- Work instructions -
Write the records below out in full, character for character, with no pictures.

- Material for the task -
= = =

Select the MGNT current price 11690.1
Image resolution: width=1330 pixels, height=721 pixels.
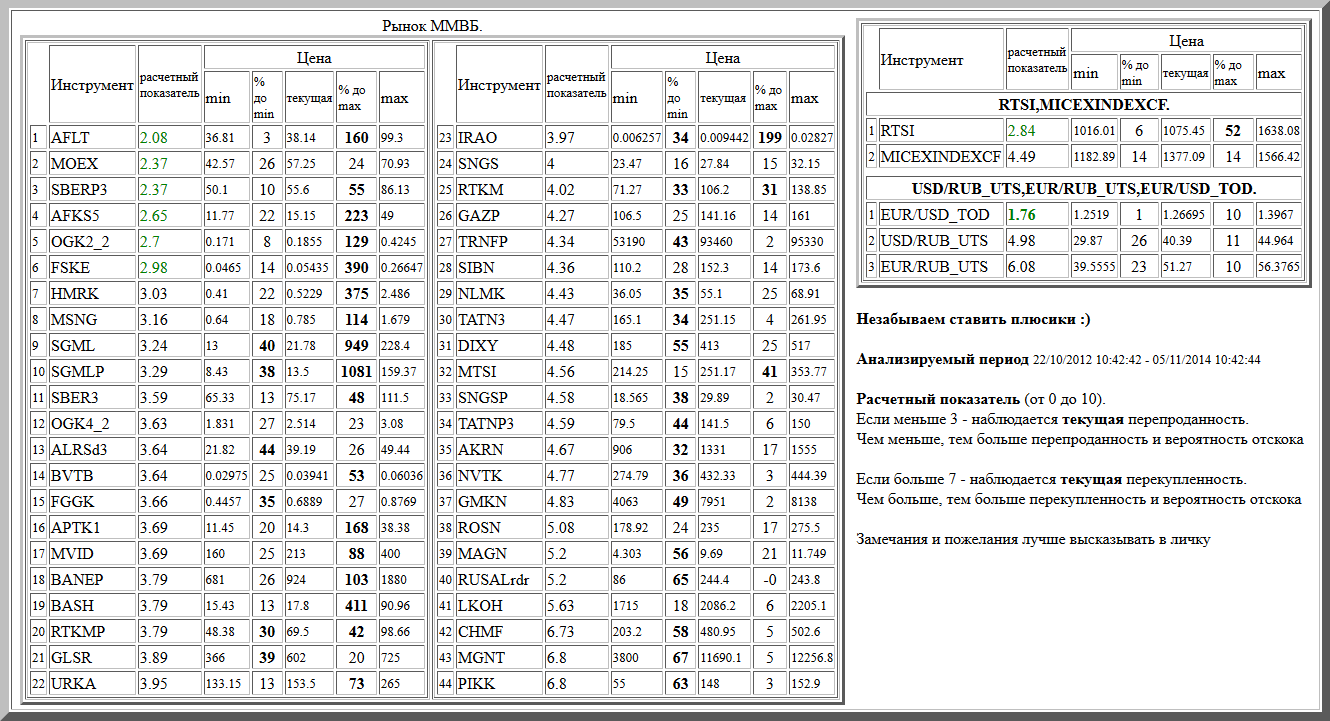(x=722, y=658)
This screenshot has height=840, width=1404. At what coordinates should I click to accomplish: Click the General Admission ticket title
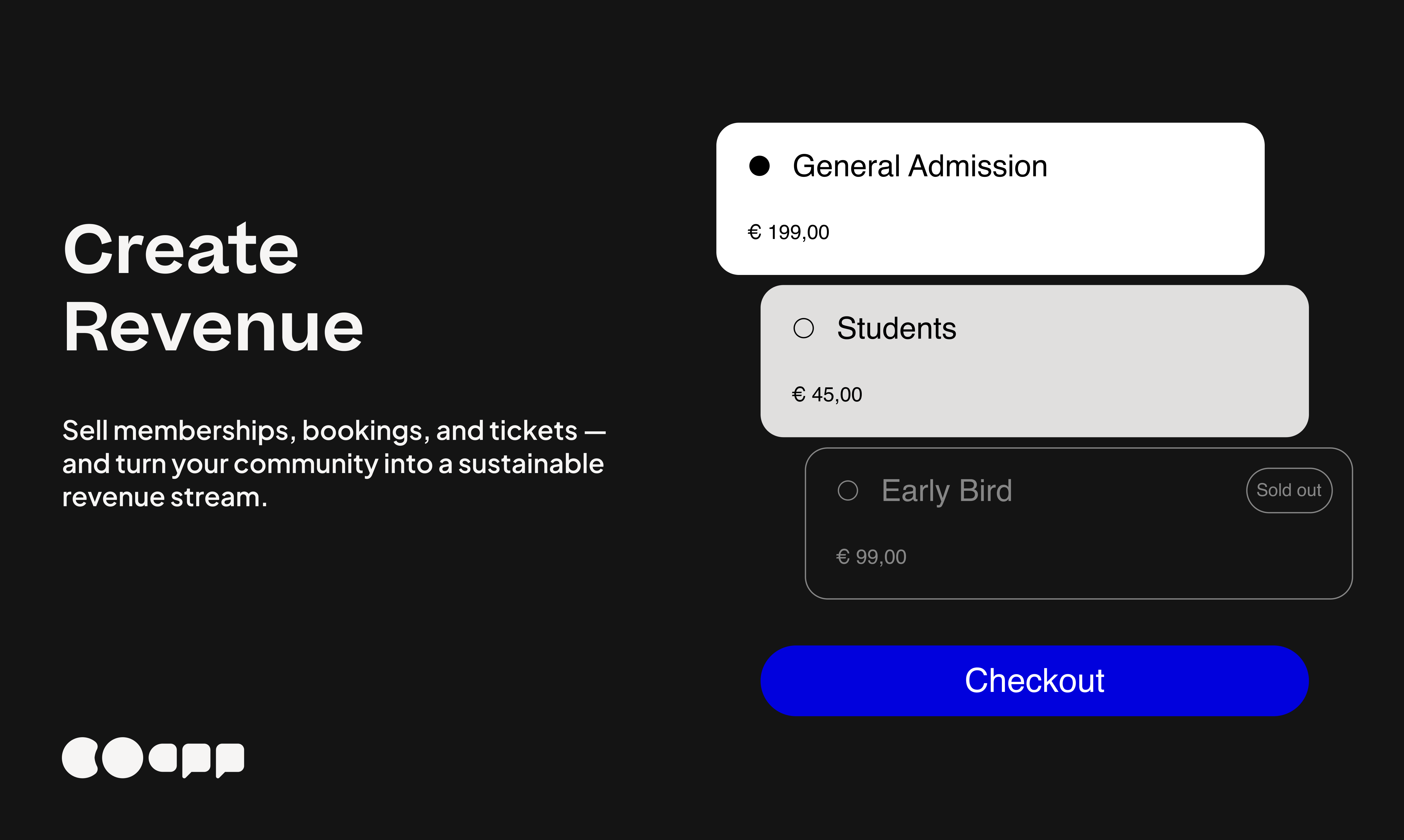920,166
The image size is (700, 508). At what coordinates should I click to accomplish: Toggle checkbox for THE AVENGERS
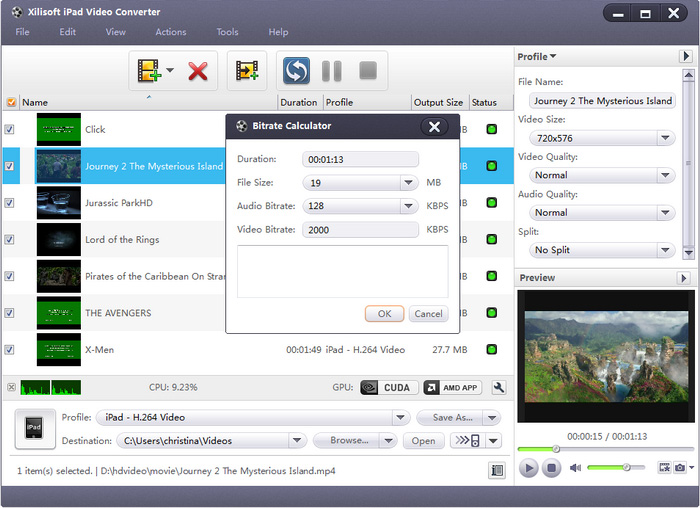point(10,313)
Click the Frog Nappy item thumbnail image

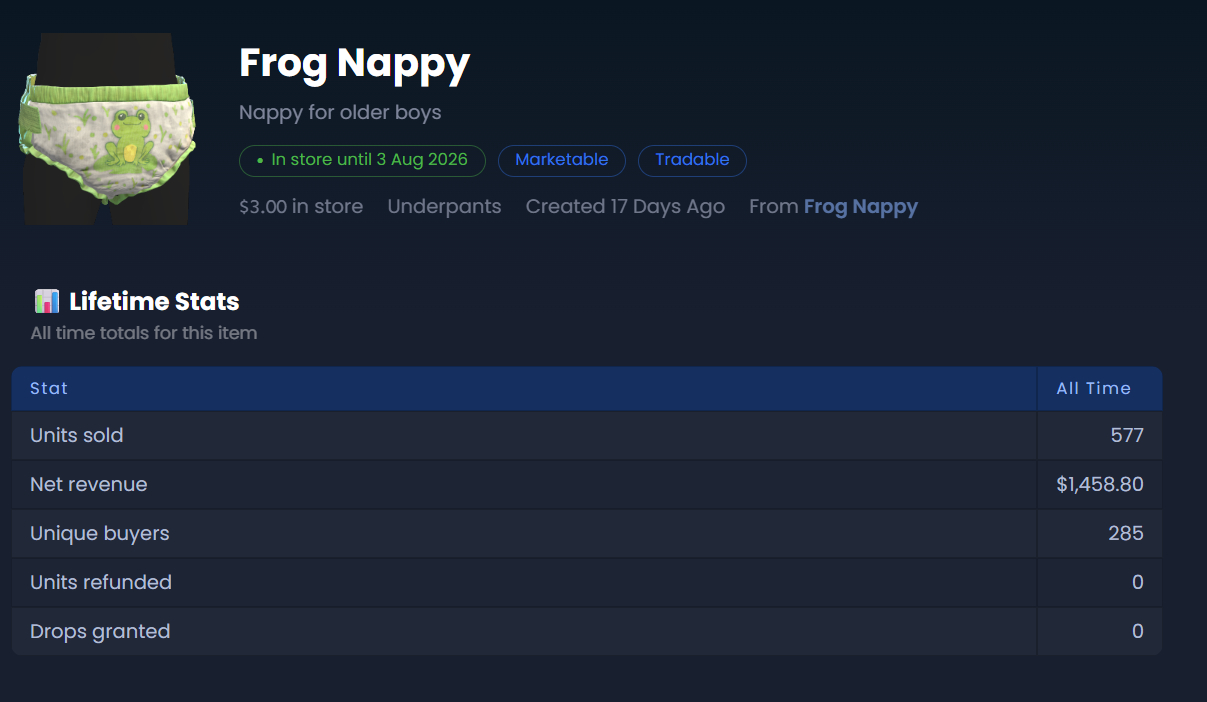(x=108, y=129)
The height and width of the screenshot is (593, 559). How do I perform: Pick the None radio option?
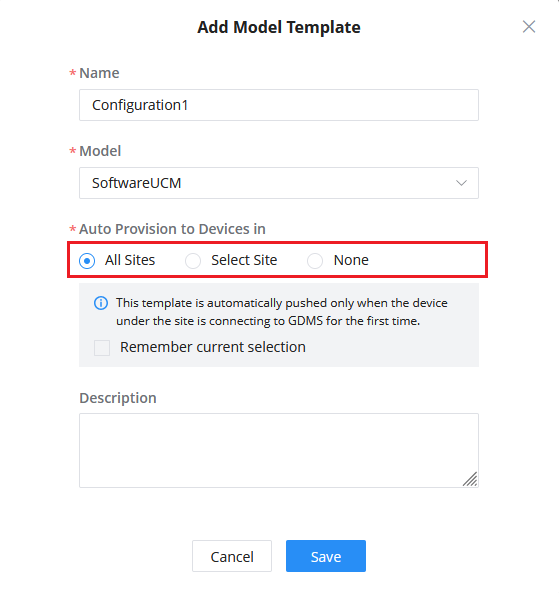point(315,261)
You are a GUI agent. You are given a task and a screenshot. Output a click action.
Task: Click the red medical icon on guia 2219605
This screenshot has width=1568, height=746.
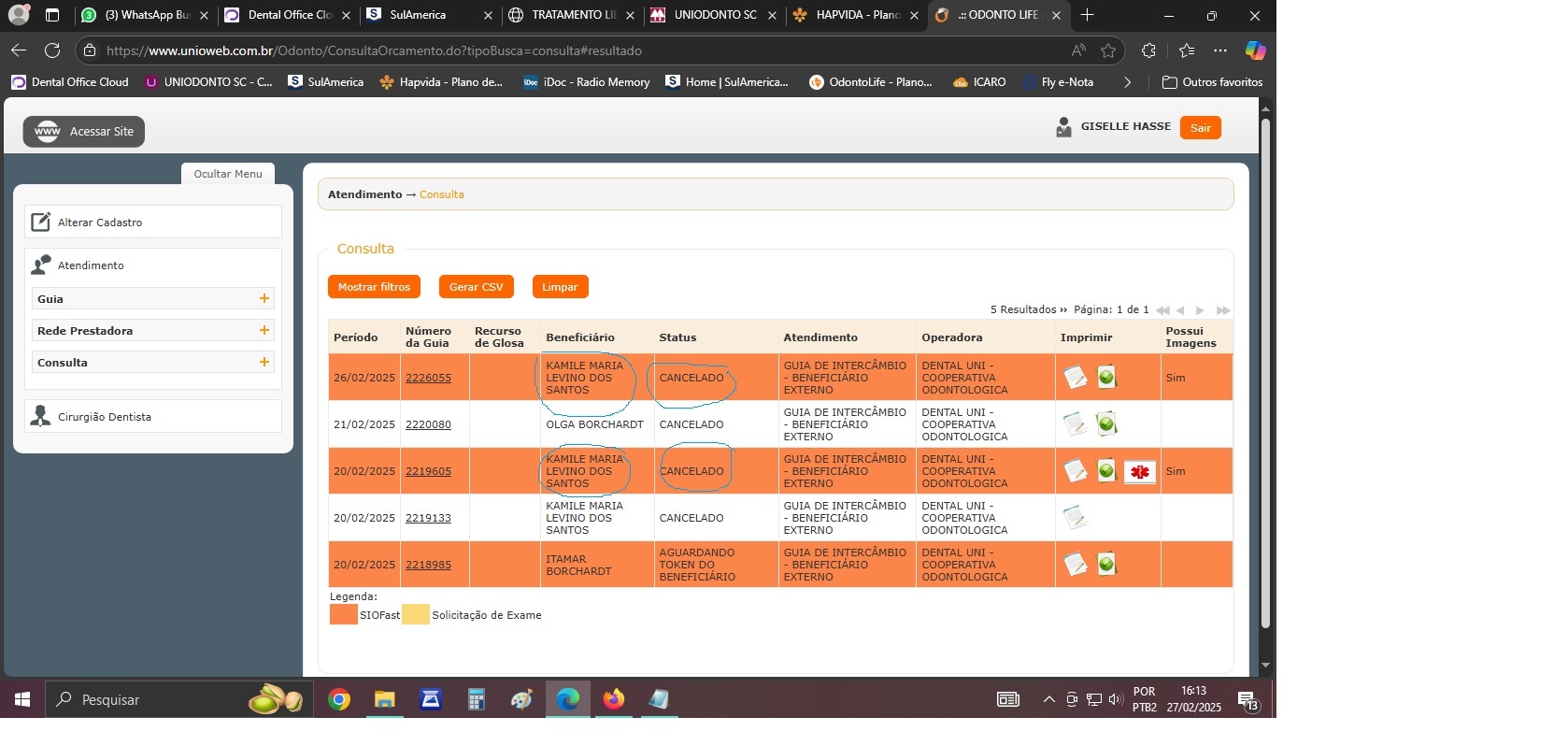click(x=1139, y=472)
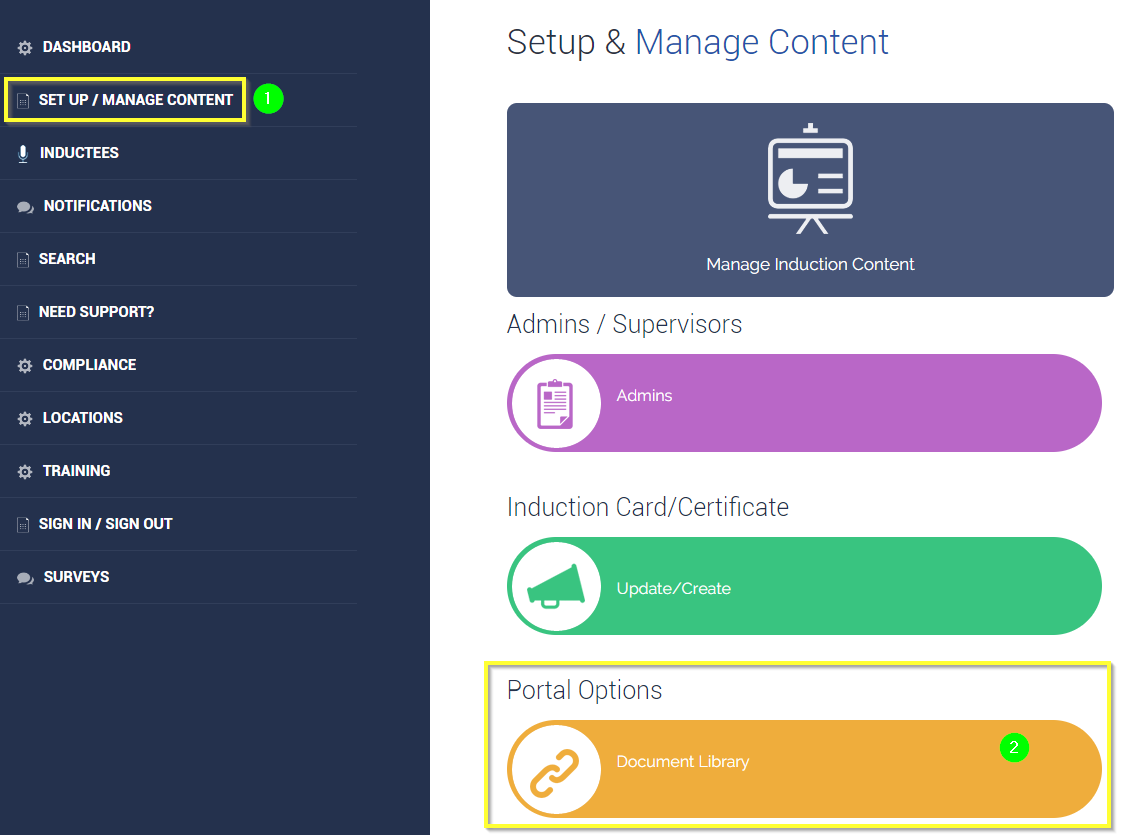This screenshot has height=835, width=1128.
Task: Click the speech bubble icon beside Surveys
Action: [x=25, y=578]
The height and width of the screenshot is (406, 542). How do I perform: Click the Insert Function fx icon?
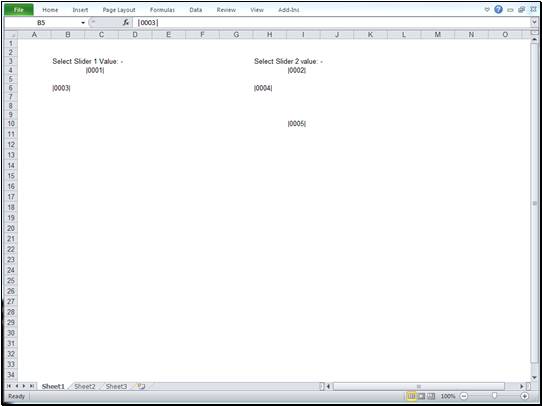pyautogui.click(x=126, y=22)
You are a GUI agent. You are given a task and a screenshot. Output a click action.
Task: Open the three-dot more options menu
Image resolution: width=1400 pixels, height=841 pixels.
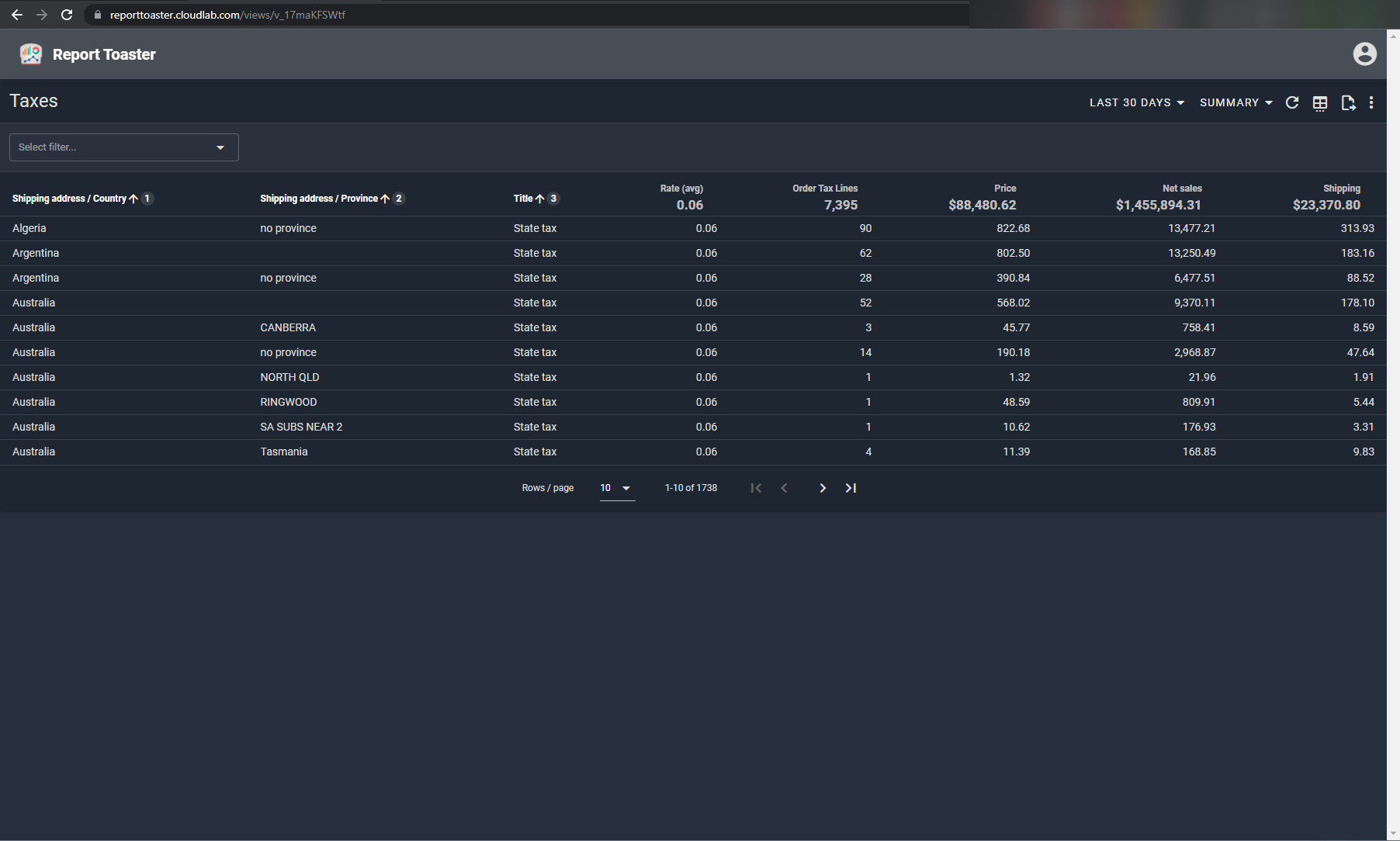[1371, 102]
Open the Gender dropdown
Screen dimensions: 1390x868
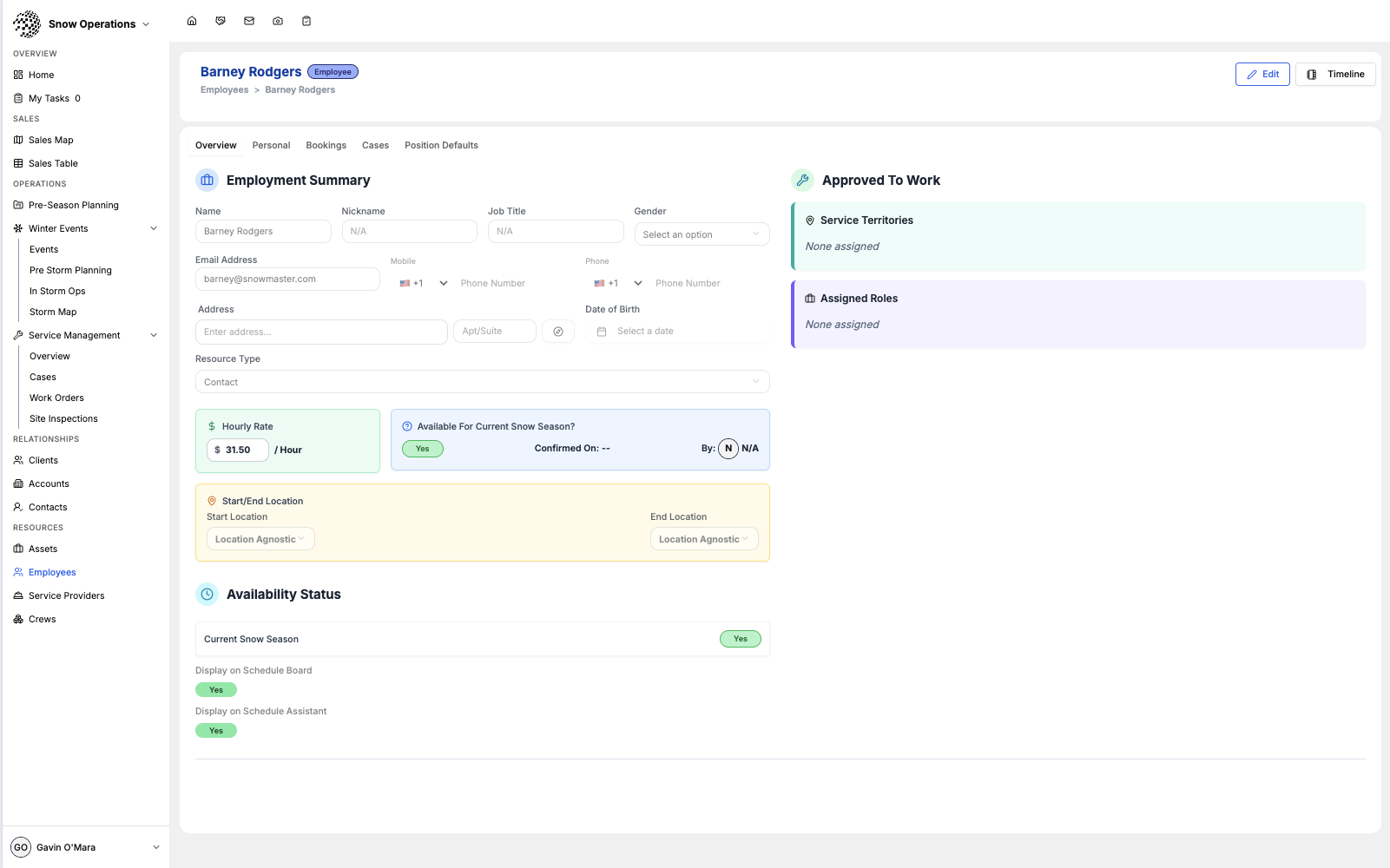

= = =

- Written answer -
Select the MGNT current price 11690.1
Image resolution: width=1330 pixels, height=721 pixels.
(x=722, y=658)
This screenshot has height=840, width=1404. At what coordinates should I click to accomplish: Click the General Admission ticket title
920,166
The image size is (700, 508). At what coordinates should I click to accomplish: Toggle checkbox for THE AVENGERS
point(10,313)
Click the Frog Nappy item thumbnail image

(x=108, y=129)
The height and width of the screenshot is (593, 559). How do I perform: Pick the None radio option?
point(315,261)
You are a GUI agent. You are given a task and a screenshot. Output a click action.
Task: Click the red medical icon on guia 2219605
This screenshot has width=1568, height=746.
click(x=1139, y=472)
This screenshot has height=835, width=1128.
Task: Click the speech bubble icon beside Surveys
Action: [x=25, y=578]
The height and width of the screenshot is (406, 542). How do I perform: Click the Insert Function fx icon?
pyautogui.click(x=126, y=22)
You are a GUI agent. You are given a task and a screenshot. Output a click action.
Task: Open the three-dot more options menu
Image resolution: width=1400 pixels, height=841 pixels.
[1371, 102]
Open the Gender dropdown
Screen dimensions: 1390x868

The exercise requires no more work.